- Quoted text
* BEGIN *

From: Granofsky, Aaron (AGranofsky@xxxxxxxxxxx)
Date: Mon Oct 16 2000 - 14:41:05 GMT-3
Title: RE: Area 0 interface in OSPF db as Type 5 LSA??
As you stated the route did show up in my routing table as connected,
but it showed up in the OSPF database as external.
r2#sh ip os da
OSPF Router with ID (170.10.25.2) (Process ID 1)
<snip>
Type-5 AS External Link States
Link ID ADV Router Age Seq# Checksum Tag
170.10.1.0 170.10.25.2 443 0x80000001 0xDF0 0
The lab that I was working on is Fatkid.com's #501.
Since I posted this question I tore the lab down and started a new
one. But before I did, I cut and pasted the solution from the website
onto my routers. Even with the posted solution, I still showed the
network on my serial interface as an external LSA.
-Aaron
-----Original Message-----
From: Vikas Gupta [mailto:vicky_gupta1803@yahoo.com]
Sent: Sunday, October 15, 2000 6:53 PM
To: ccielab@groupstudy.com
Subject: RE: Area 0 interface in OSPF db as Type 5 LSA??
Hi Aaron,
I just wanted to ask that that if you made the serial
interface passive in EIGRP, you won't be advertising
any EIGRP out that serial interface and if the router
in question is a OSPF ASBR, you should see that serial
subnet as *directly connected* in the routing table
even if it is not an OSPF interface and will not be
replaced with redistributed route as the admin
distance of directly connected route is 0 and the
E1/E2 would be 110. This will keep your routes intact
and would still be sent as type 3 (Inter Area)into
non-backbone OSPF areas. This is what my understanding
is and I am not sure if I understood what you were
trying to resolve. It would be great if you could post
the network diagram. That way I would understand it
better.

* END *

- What to do
1. In the OSPF email thread, condense the paragraph beginning "Since I posted this question" into one shorter sentence that keeps its main facts.
2. According to the OSPF email thread, which Fatkid.com lab was Aaron working on?
3. Carry on the OSPF email thread from the point where it stops.

- Extracted information
* BEGIN *

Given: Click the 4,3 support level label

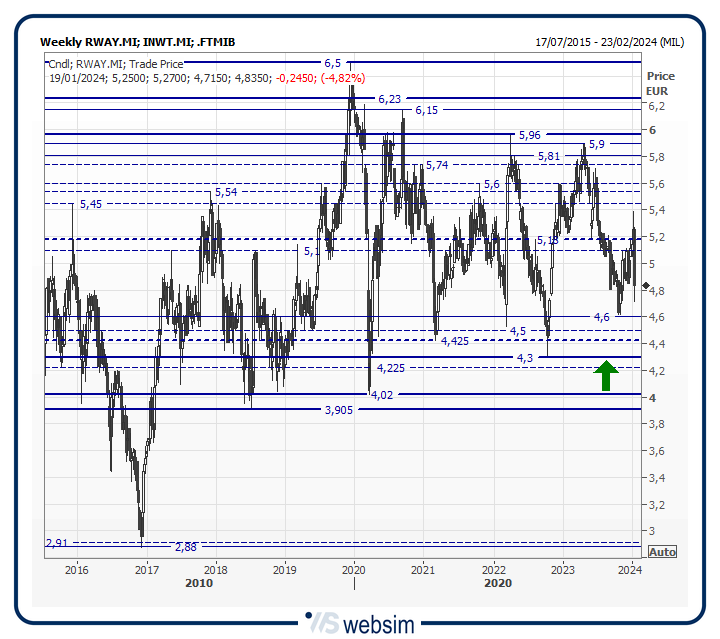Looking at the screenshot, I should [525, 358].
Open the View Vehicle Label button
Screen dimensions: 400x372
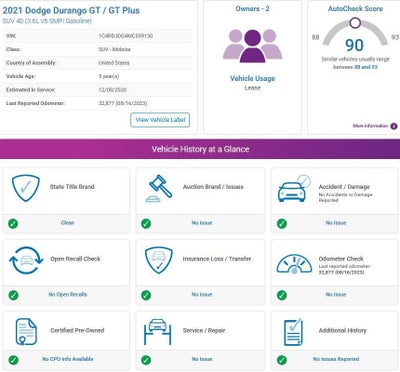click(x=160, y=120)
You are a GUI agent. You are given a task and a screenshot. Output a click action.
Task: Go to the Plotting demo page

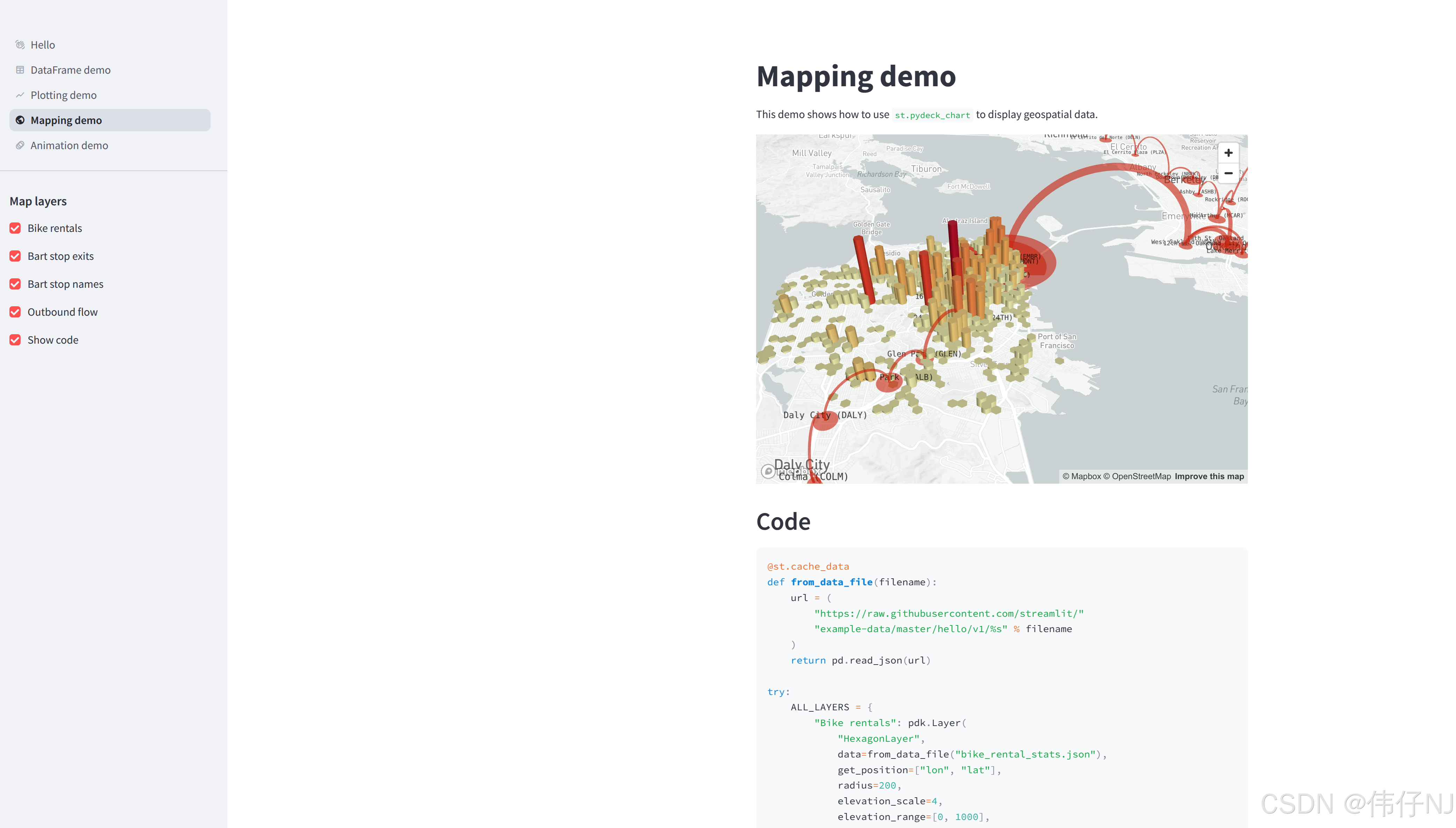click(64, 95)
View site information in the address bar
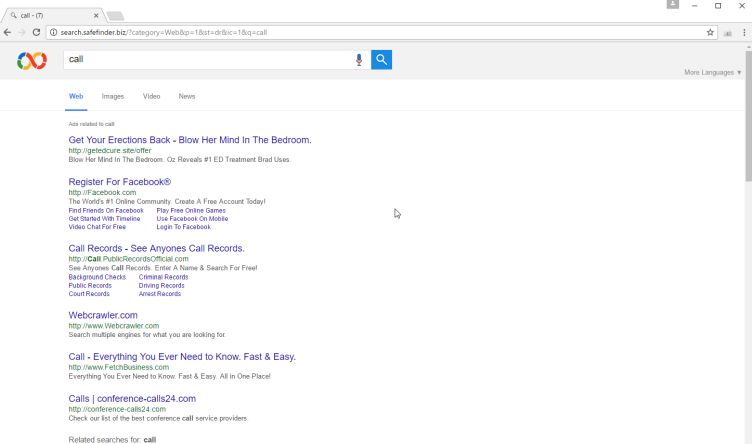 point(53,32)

* END *
* BEGIN *

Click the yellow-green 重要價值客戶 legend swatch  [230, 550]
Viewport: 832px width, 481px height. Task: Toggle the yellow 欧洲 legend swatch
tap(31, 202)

* END *
* BEGIN *

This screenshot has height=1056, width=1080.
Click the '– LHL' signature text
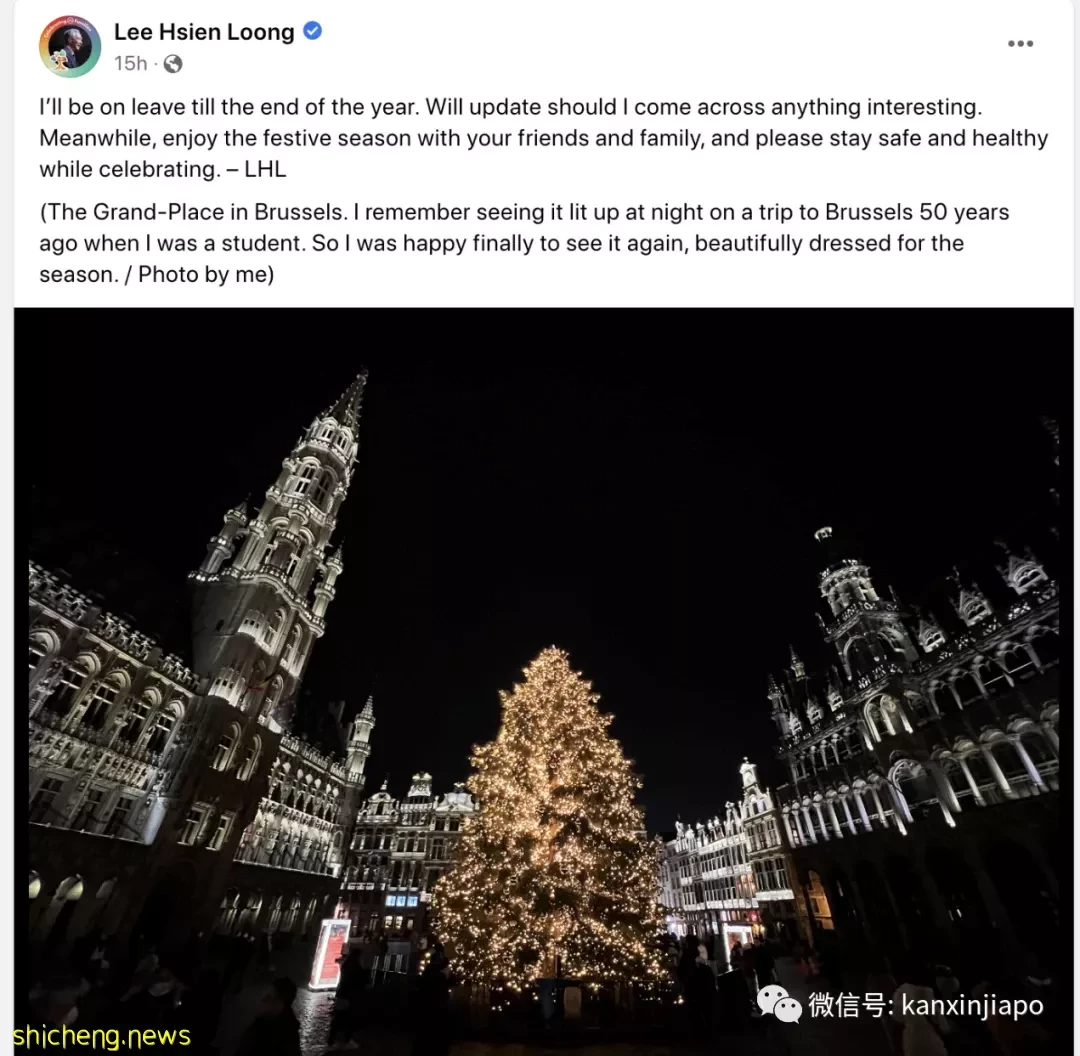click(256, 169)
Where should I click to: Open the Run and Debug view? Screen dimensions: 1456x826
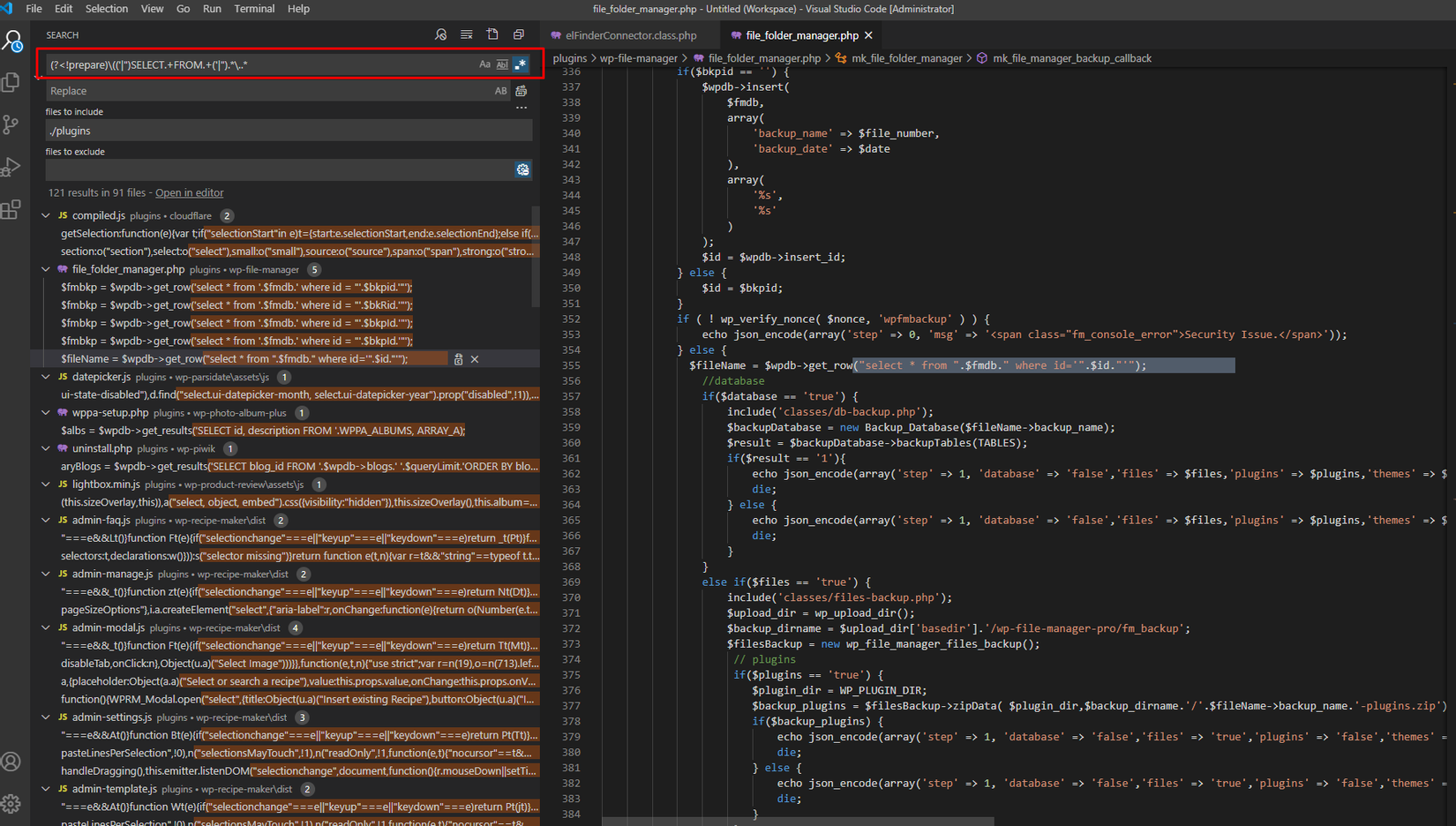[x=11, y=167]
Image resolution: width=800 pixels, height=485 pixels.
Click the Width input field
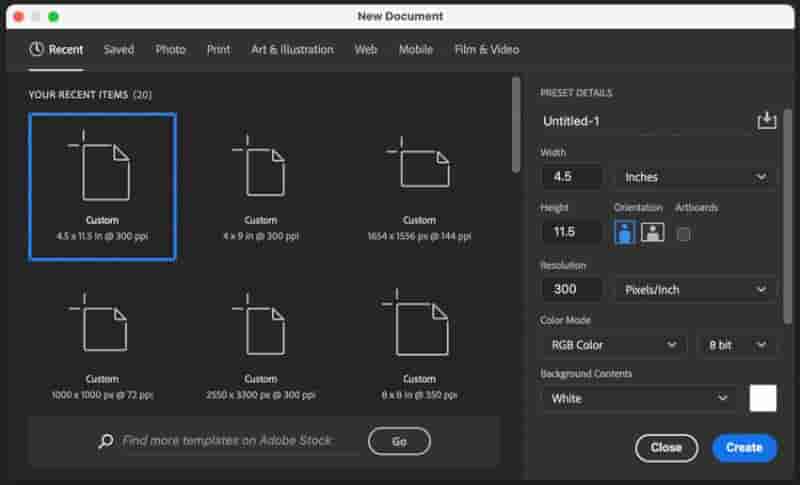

* END *

- Answers below
1. After posting the question, Aaron tore down the lab and started a new one, but first pasted the website's posted solution onto his routers, and the network on his serial interface still appeared as an external LSA.

2. Lab #501.

3.
Also, whenever I do redistribution, I would pretty
much lock down what I want to redistribute using
route-maps/distriute-lists at distribution points
irrespective of any routing protocols.
Vikas
--- "Granofsky, Aaron" <AGranofsky@bns.nec.com> wrote:
> The *real* problem is that the network that is on
> the serial interface is in
> the EIGRP database before I do any redistributing.
> Making the interface
> passive for EIGRP will stop EIGRP updates from going
> out that interface, but
> it doesn't stop EIGRP from knowing about that route.
>
>
> This is even easier to see if you enable rip on a
> router, place any of the
> interfaces into passive mode, and then show ip rip
> database. You'll see all
> of the interfaces in the rip database. If you then
> redistribute rip into
> ospf, the routes will show up as external routes!
>
> My goal was to keep my OSPF internal routes as OSPF
> internal routes after
> redistributing.
>
> The route-map solution kept the route from being fed
> back into OSPF, and
> worked for me.
>
> If anyone knows how to keep a routing process from
> knowing about the routes
> on it's own interfaces, I'd love to hear it.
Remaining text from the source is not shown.